Once the new phone had enough power he flipped it open and dialed a number he’d memorized once he realized who’d called him. Seth had zero hope of actually talking to Liz when the line connected. He knew she wasn’t dumb enough to keep the phone that the DVA was trying to backtrack to her. Seth also knew she had to have someone working her tech side of things. A person didn’t break out of prison or do all the things she’d done without top-notch tech support. It just wasn’t possible in the world they lived in. Whether it was a Super or a criminal team of hackers didn’t matter. He just hoped she was monitoring the line.
The line rang for a solid few minutes before a returning a “this line is no longer in service” recording, but Seth also heard some weird crackles when it was ringing. He wasn’t a cyber expert, but he knew someone was listening. Either it was Liz or the DVA. Liz he’d answer. The DVA he would just dump the phone.
<That’s why I bought a dozen sim cards, but I need to keep moving.> Seth put the car back into drive and sped away from the underpass.

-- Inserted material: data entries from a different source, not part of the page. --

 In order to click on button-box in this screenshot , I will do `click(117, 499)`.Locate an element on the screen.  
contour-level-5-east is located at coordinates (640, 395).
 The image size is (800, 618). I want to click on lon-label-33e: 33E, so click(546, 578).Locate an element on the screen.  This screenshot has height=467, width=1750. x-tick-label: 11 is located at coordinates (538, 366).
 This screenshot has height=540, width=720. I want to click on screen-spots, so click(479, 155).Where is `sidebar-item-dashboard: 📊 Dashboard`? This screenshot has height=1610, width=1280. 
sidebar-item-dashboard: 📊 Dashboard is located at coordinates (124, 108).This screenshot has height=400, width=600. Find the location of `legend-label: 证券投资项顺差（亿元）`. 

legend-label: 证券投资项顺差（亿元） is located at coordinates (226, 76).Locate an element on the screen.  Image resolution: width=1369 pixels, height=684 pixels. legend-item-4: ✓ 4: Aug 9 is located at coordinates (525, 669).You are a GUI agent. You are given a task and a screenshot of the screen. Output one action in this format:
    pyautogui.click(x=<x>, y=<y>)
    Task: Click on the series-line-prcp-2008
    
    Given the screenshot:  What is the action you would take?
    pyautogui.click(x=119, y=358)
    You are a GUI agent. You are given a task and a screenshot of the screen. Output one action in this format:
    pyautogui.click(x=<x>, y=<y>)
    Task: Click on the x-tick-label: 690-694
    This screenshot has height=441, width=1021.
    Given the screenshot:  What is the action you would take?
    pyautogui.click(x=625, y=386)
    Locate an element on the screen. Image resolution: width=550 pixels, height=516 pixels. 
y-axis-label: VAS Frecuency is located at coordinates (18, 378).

His eyes kept jumping back and forth from the road to the mirrors in search of anyone tailing him. He didn’t see anything as he pulled into an underground parking garage, parked, and dialed the number again. He got the same result.
He did that six more times before he called it a night. To anyone else it might look like someone was placing random calls and trying to get ahold of someone. He was sure the DVA had tried this approach already, and he had no idea if his would work, but he had one thing the DVA didn’t. Each stop he made was in a place that meant something to him and Liz. They’d done some very rated X things in half of those locations. He made a call from a parking lot of their favorite restaurant, and made the final call from just outside the rebuilt Sprout coffee shop where she was almost kidnapped.
<Holy Shit, she might have been in on that whole thing.> That almost made him regret doing this in the first place.
He sat there the longest trying to figure out if what he was doing was ok. Ultimately, he decided it was. He wasn’t doing anything illegal. He just wanted to talk to her without everyone and their mother listening in.
If Liz was getting the call information, he hoped she’d be able to put all those pieces together.
<This is stupid.> He contradicted himself as he returned the rental and took an cab back to his apartment.
He made sure to stagger to his door when he arrived, because he was sure the DVA was watching his place and radioing in that they’d required him. He went upstairs and quickly chugged some vodka in case they came by. It also helped settle his nerves.
What it didn’t do what erase the image of Izzy in a bikini winking at him.
Half a world away a young technopath recorded and analyzed the incoming calls on the discarded line. He didn’t know what to make of them, so he forwarded the information to the intended recipient.